Jimmy Porter is the anti-hero: Anti-hero. A man of contradictions. His complexities, inner conflicts, violent speech have become a myth for the young generation.His protest is confused and indiscriminate. Motionless: he protests but doesn’t do anything to change the situation. Alienation and Loneliness. Anger for his life experience: he saw his father dying. At the end he understands the meaning of pity for another person, his wife: he’s tender with her: “Don’t. Please dont’… I can’t (…) you’re a very beautiful squirrel.”

Alison the anti-heroine: Upper class girl who left her privileges. Sick and tired of the situation. “I can’t think what it was to feel young, really young”. Criticized by Jimmy because she doesn’t express her feelings: “Oh, my dear wife, you’ve got so much to learn. If only something … something would happen to you and wake you out of your beauty sleep. If you could have a child and it would die (…) she hasn’t her own kind of passion. She has the passion of a python. She just devours me whole every time”. Feels lonely. (to Helena) “I was on my own before” . Influenced by Helena: “You’ve got to fight him. Fight, or get out. Otherwise he will kill you”. “All I want is a little peace”. Anti-heroine:“I’m a conventional girl”. Finally she takes a decision by herself, she comes back and cries out her pain to her husband

Cliff: Forms a comic duo with Jimmy. Cliff is the stooge (besúgó).

Calm and apathetic: Helena And all the time you just sit there, and do nothing!”. Cliff “That’s right I just sit here”. At the end of the play he decides to leave and do something: have his own family.

Helena Charles: Upper class like Alison but can’t share Jimmy’s world, except for a short period. To Cliff “I don’t understand him, you or any of it.
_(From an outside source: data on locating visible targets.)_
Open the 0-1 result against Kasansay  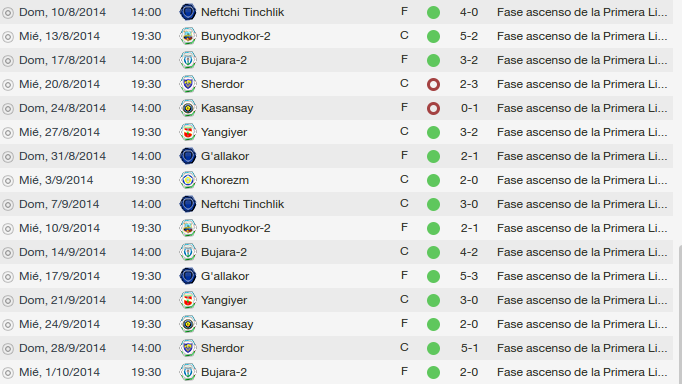pos(469,108)
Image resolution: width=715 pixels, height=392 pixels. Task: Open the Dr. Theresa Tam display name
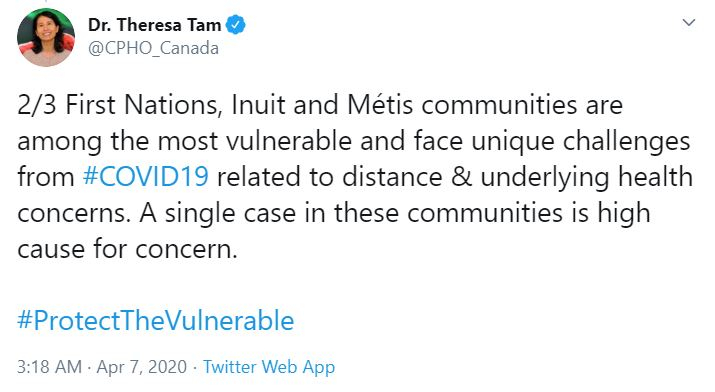click(x=155, y=25)
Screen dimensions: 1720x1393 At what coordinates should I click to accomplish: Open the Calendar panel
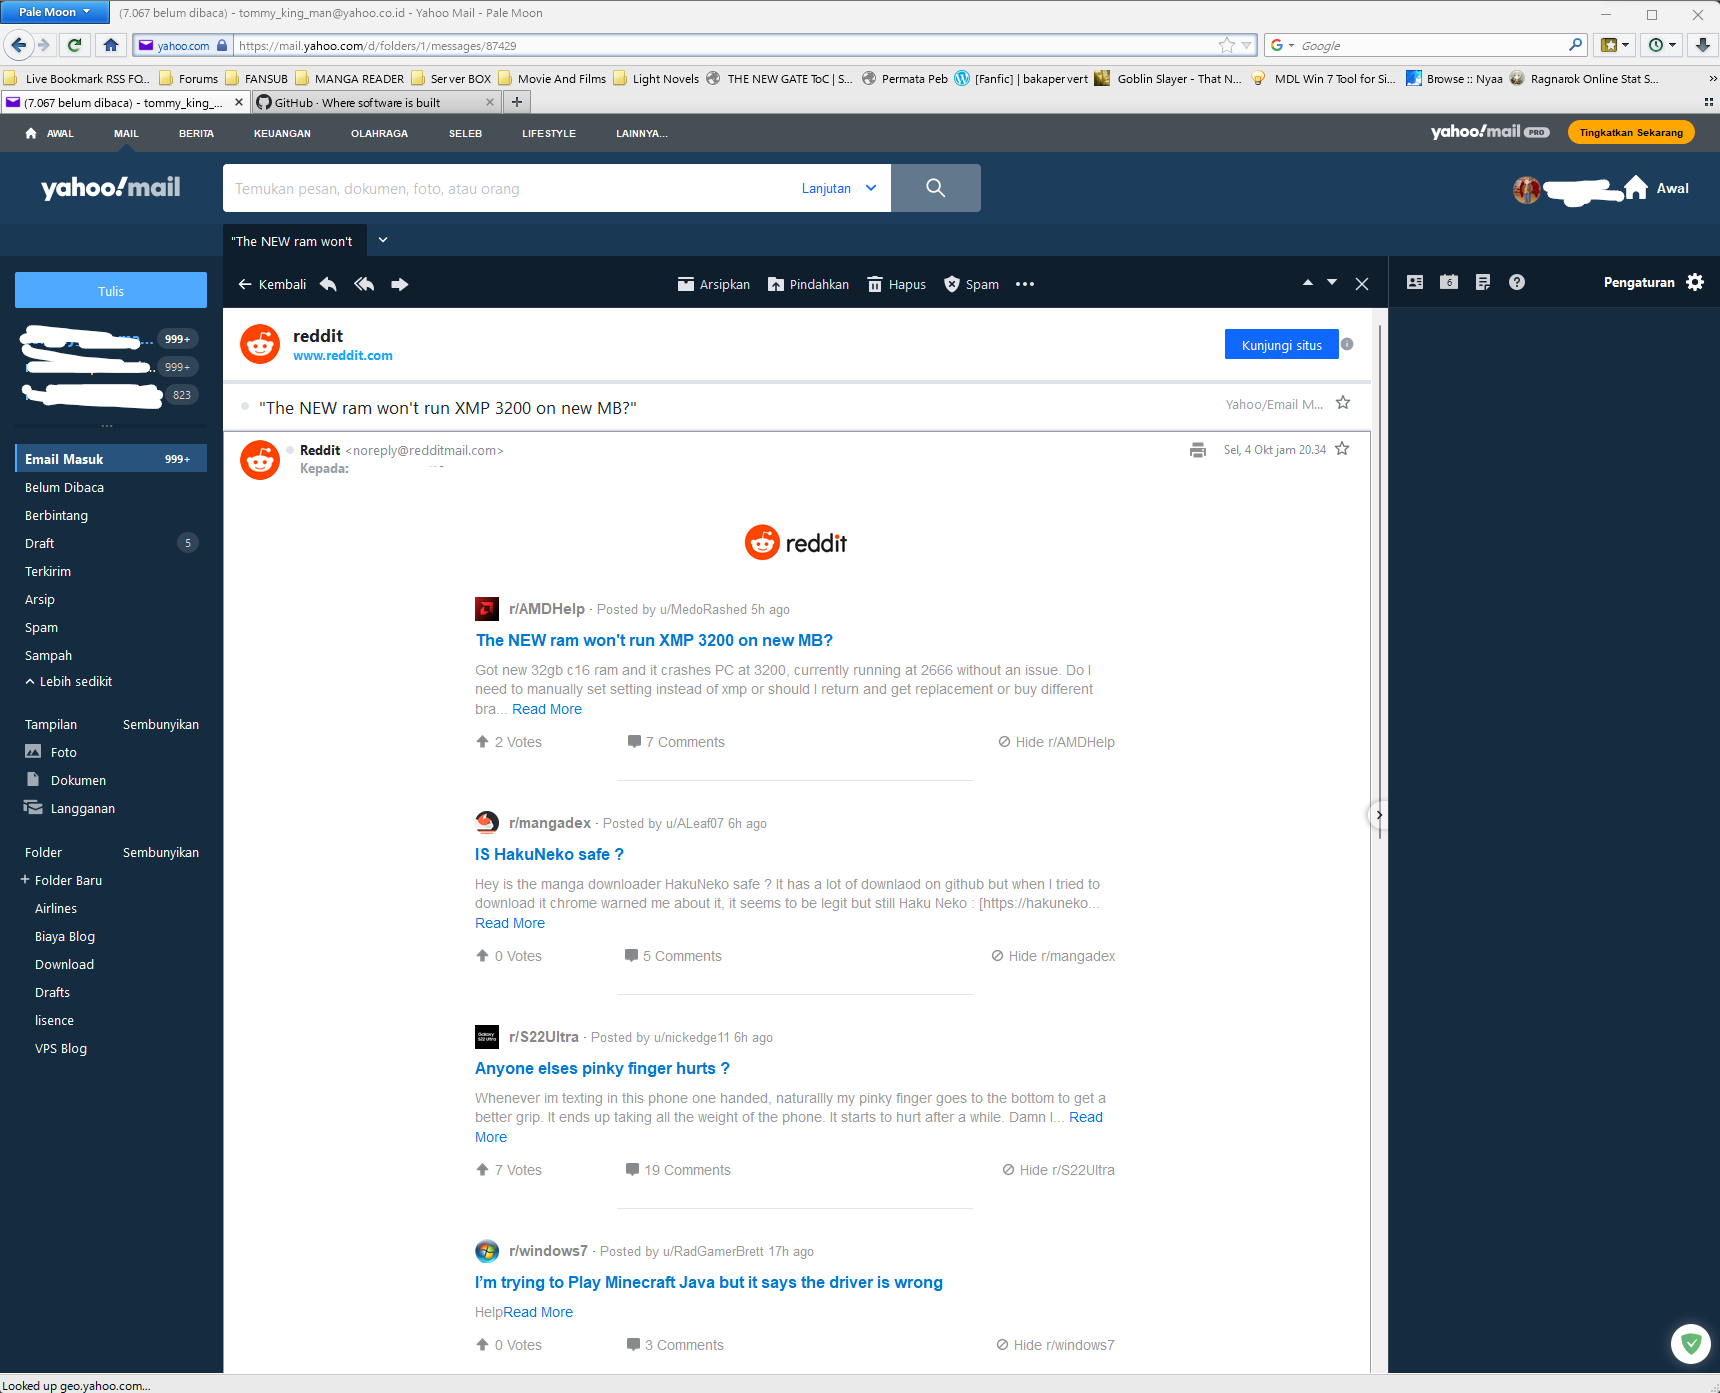point(1448,282)
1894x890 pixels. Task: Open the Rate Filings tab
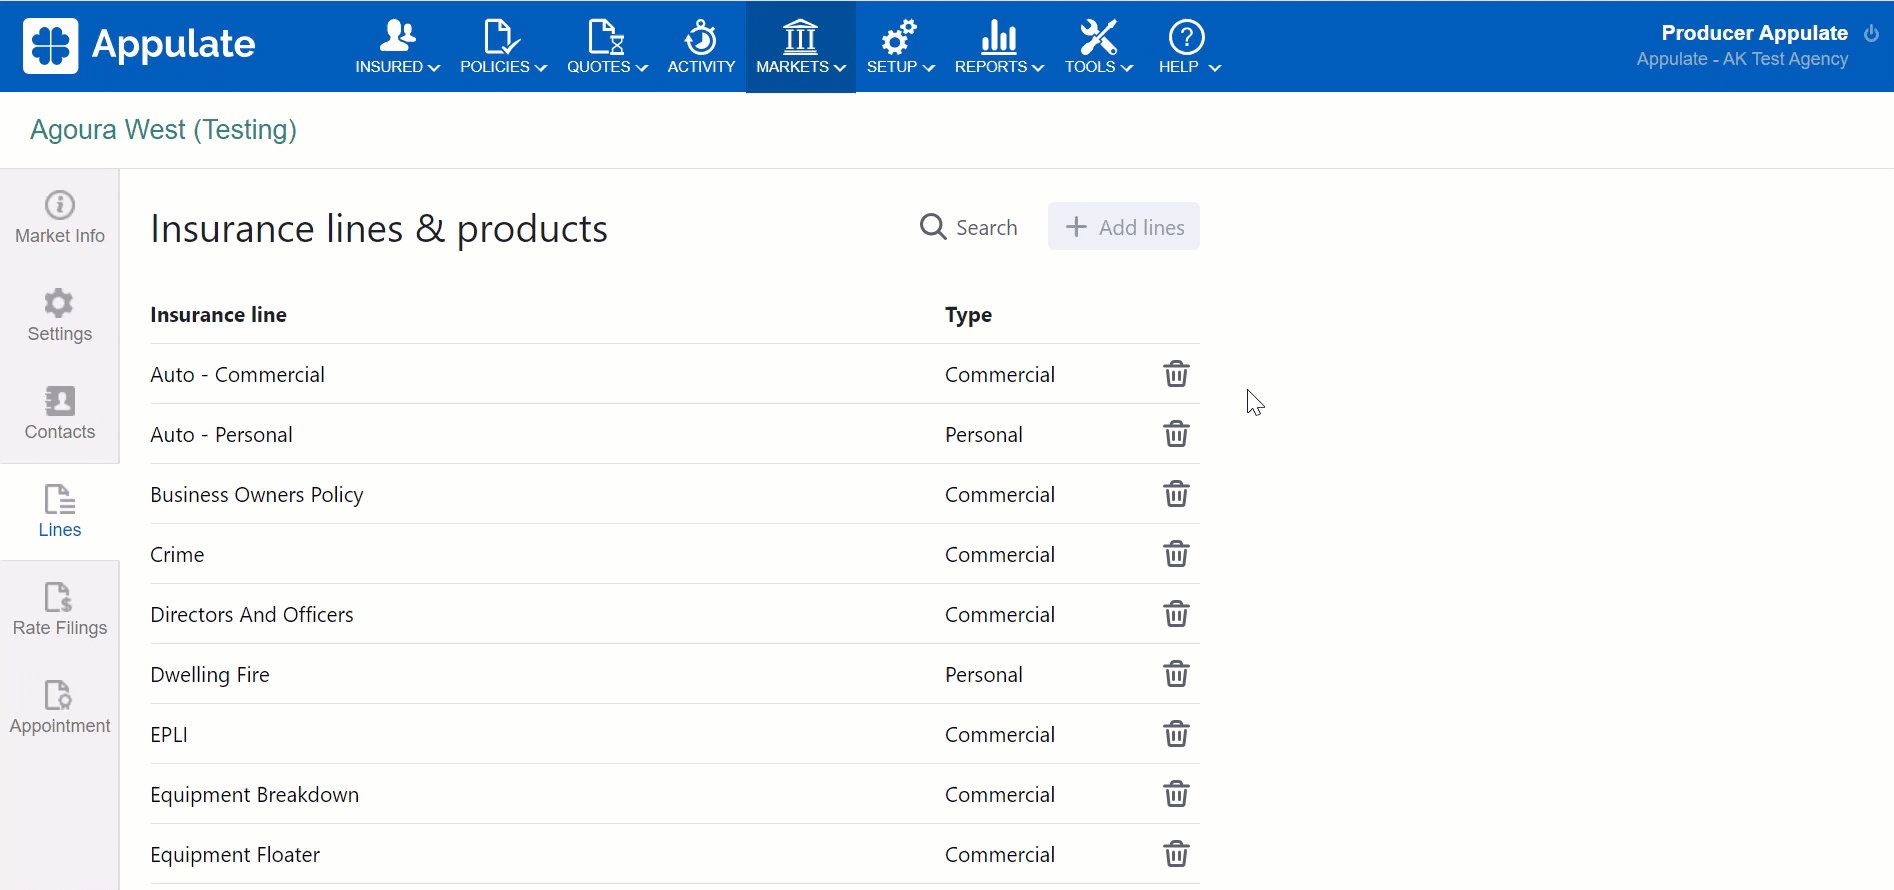pyautogui.click(x=60, y=610)
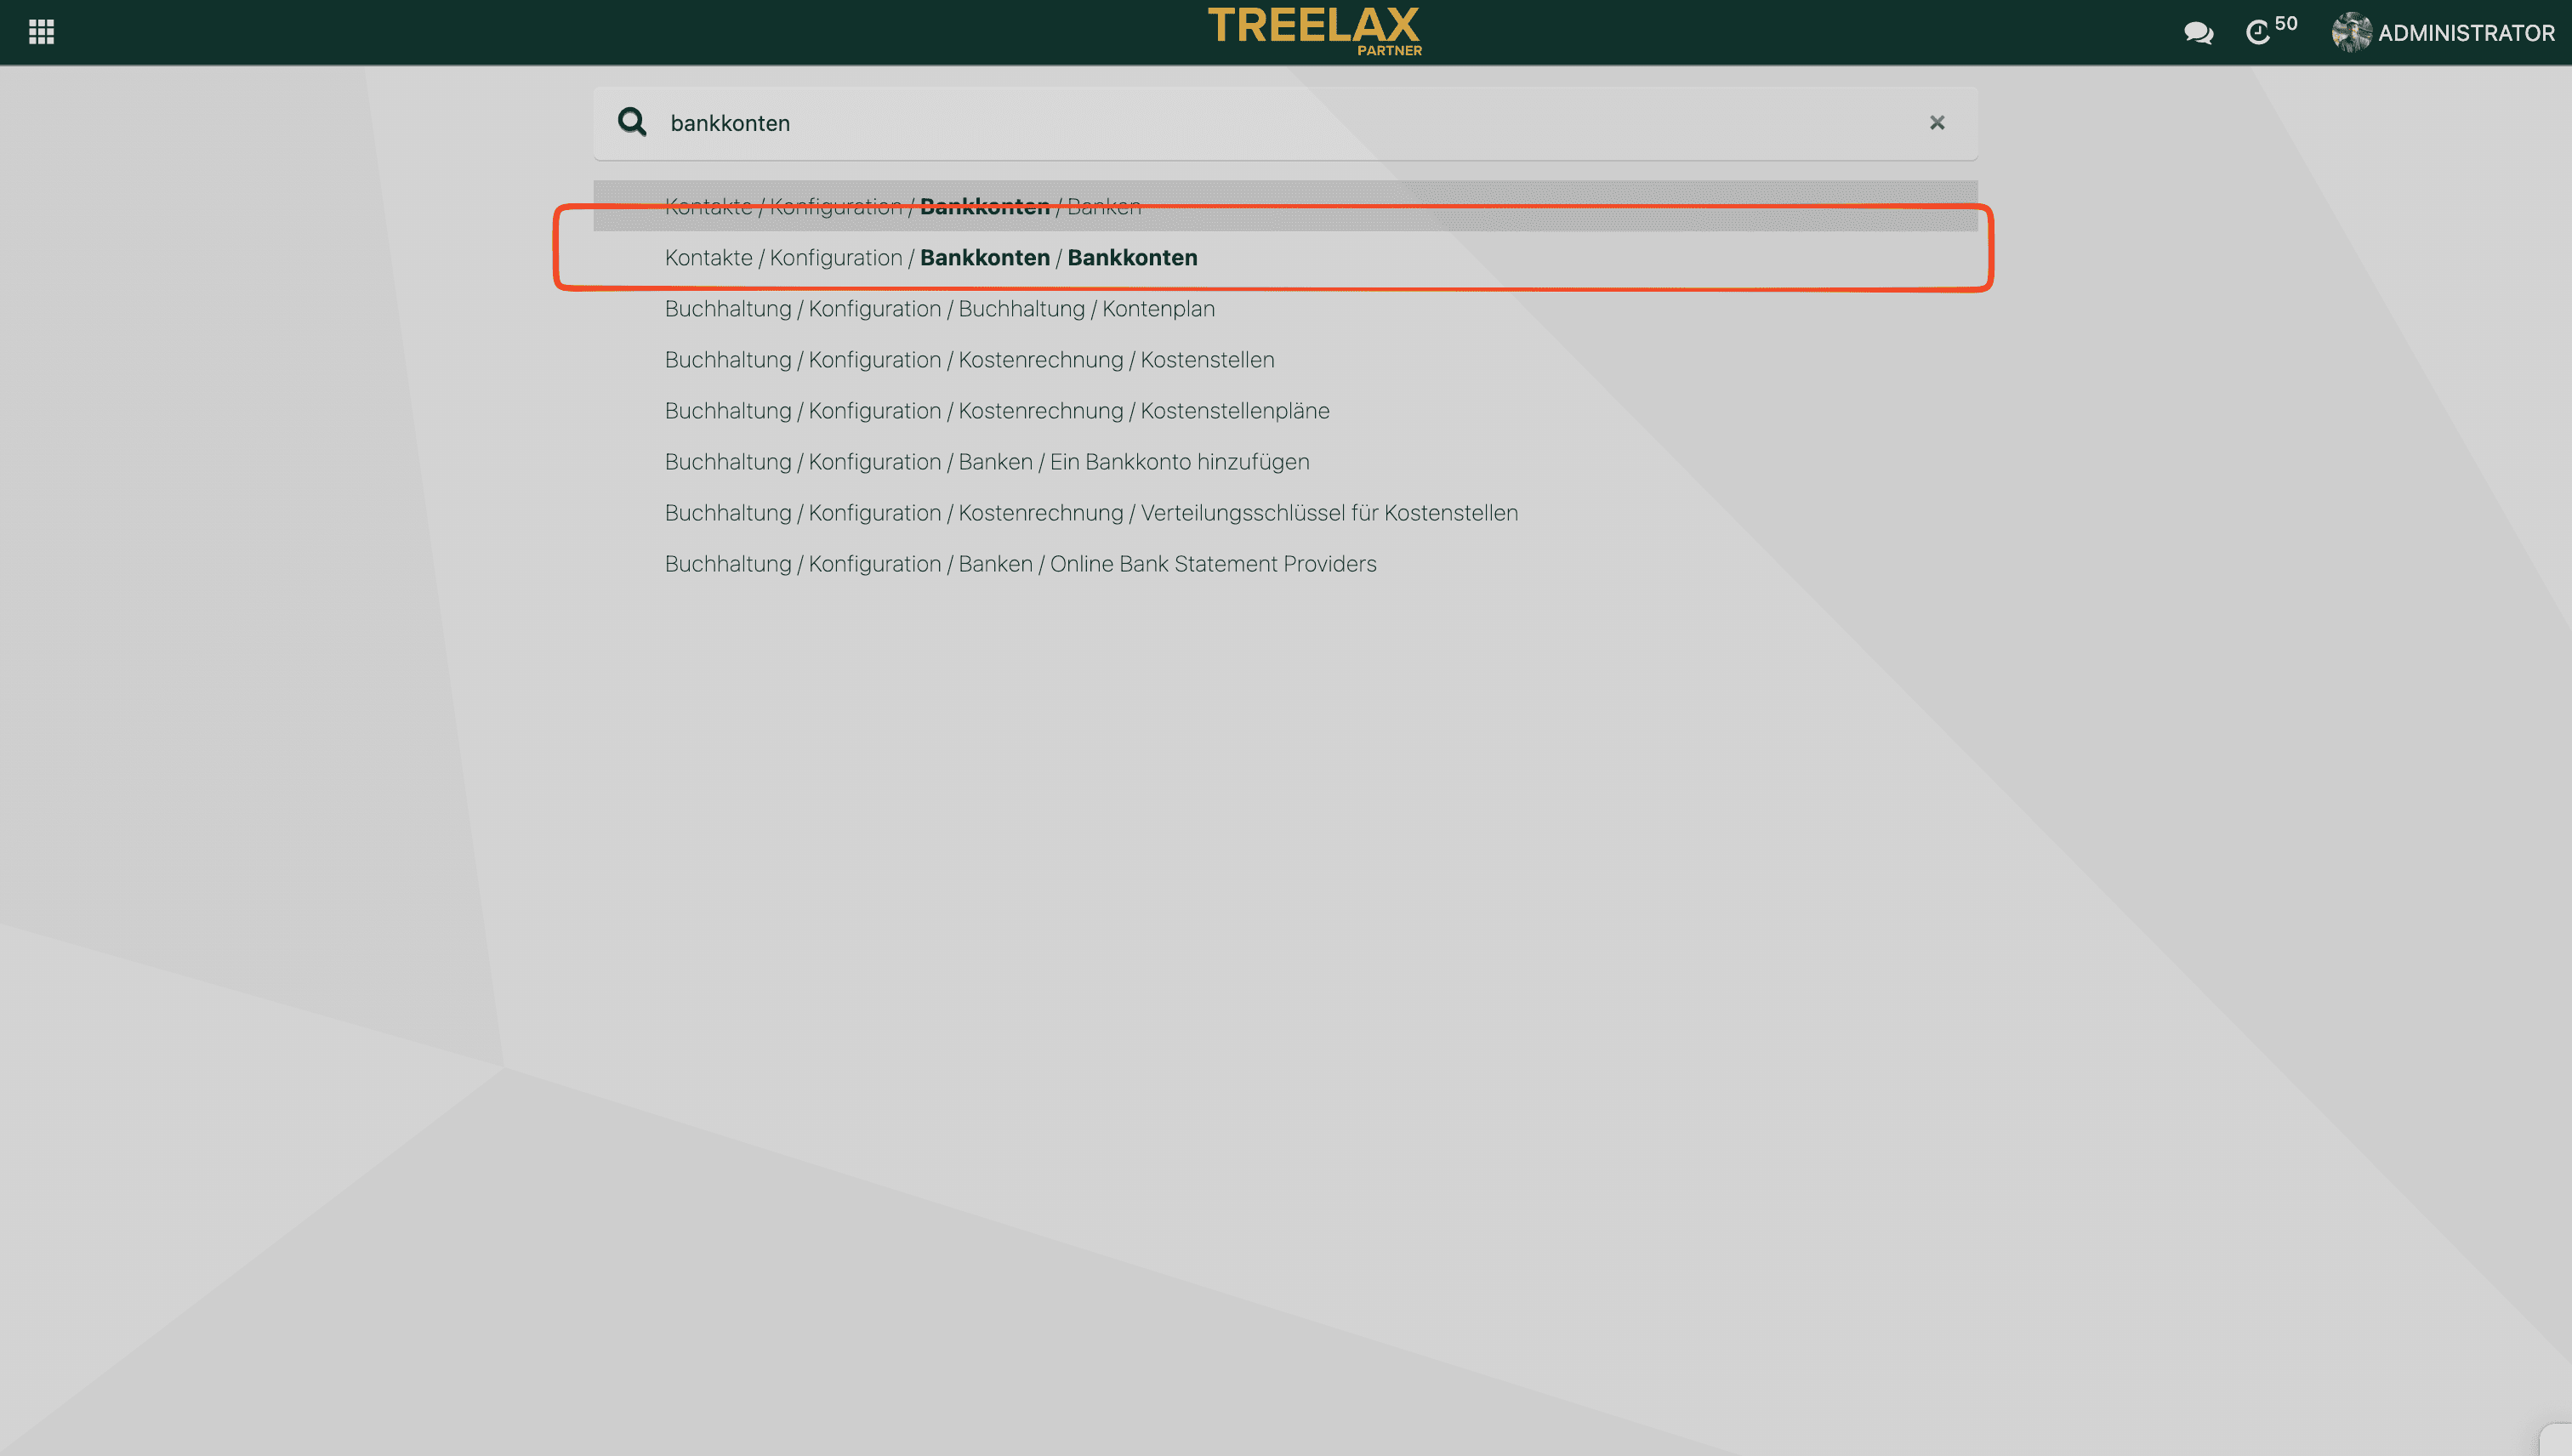
Task: Click the administrator avatar picture
Action: click(2351, 32)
All I know is that none of you seems to know how to behave in a decent, civilised way”. Active “I had to do something, dear” vs passive Jimmy who protests but doesn’t do anything to change things. She betrays her friend but she feels guilty: Suddenly I see what I have really known all along. That you can’t be happy when what you’re doing is wrong or is hurting someone else. I can’t take part in… in all this suffering. I can’t!”

Colonal Redfern

Together with Jimmy he represents the contradictions of post-war England: generation gap.

Themes and the context

Decline of patriarchal families (generation gap): a new generation was agnostic (szabadgondolkosó), politically committed, sexually promiscuous). Lack of communication between people (war of sexes). The class war (Social Reforms didn’t change the discrepancy between classes: the new generation was better educated but with few possibilities of success).